HC Deb 31 October 1957 vol 575 cc378-9
12. Mr. Peart

asked the Minister of Agriculture, Fisheries and Food if he will make a statement on the restriction of milk production in Cumberland and the possible effects of radio-activity on animal husbandry.

19. Sir I. Fraser

asked the Minister of Agriculture, Fisheries and Food if he will make a statement as to the short-term or long-term effect upon animals of grazing upon pastures subject to the Windscale fall-out; and what markets are still affected.

Mr. Amory

Following the mishap at Windscale, milk produced in an area of Cumberland and Lancashire covering about 200 square miles was found to contain the radio-isotope iodine 131 in amounts which it was thought might involve some risk to young children living wholly on milk. About 1,000 farms were affected. Distribution of the milk was stopped as soon as this was discovered and steps were taken for its safe disposal. Fresh supplies from outside the area were brought in by the Milk Marketing Board.

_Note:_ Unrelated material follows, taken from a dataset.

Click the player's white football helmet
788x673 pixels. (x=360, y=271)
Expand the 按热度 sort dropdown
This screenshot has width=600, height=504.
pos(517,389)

Radio-activity in the eastern part of the area has now declined to very low levels, and I am advised by the Medical Research Council that the milk is safe. From today, therefore, I have authorised the Milk Marketing Board to resume distribution from nearly half the farms originally affected. The remainder will be freed as soon as the Medical Research Council can assure me that there is no danger. I am advised by the Agricultural Research Council that the health of farm animals grazing in the area should not be affected now or in the future. No restrictions have, therefore, been imposed on the movement of stock. Those purchasing cows in milk from the area have been advised that the milk will be safe for all purposes within twenty-four hours of their being moved on to fresh pasture.

Mr. Peart

is the Minister satisfied that the compensation agreed upon between the Milk Marketing Board and his Department is adequate, and will compensation be prompt? In view of the fact that the Agricultural Research Council has been brought into the survey of the effect on animal health, will that be a matter which will be reported to the House by the Minister later?

Mr. Amory

The Milk Marketing Board has paid for milk which has had to be poured away in exactly the same way as if the milk had been used for distribution; that is to say, payment in full has been made. As to the second part of the hon. Member's supplementary question, the Agricultural Research Council will keep this matter under continuous attention. It will I hope, be giving me advice whenever it thinks it necessary, or whenever I think it necessary to make inquiries of it, and, of course, I should be very glad to keep the House fully in touch with the advice I receive.

Sir I. Fraser

Can my right hon. Friend confirm that buying and selling in Ulverston and other markets in Lonsdale can now proceed normally?

Mr. Amory

Yes, Sir. I can assure my hon. Friend that the advice I have is that no risk has been involved to any livestock in this matter. The limited risk has been to milk and in that case really to milk consumed by babies, because babies consume practically no other food except milk.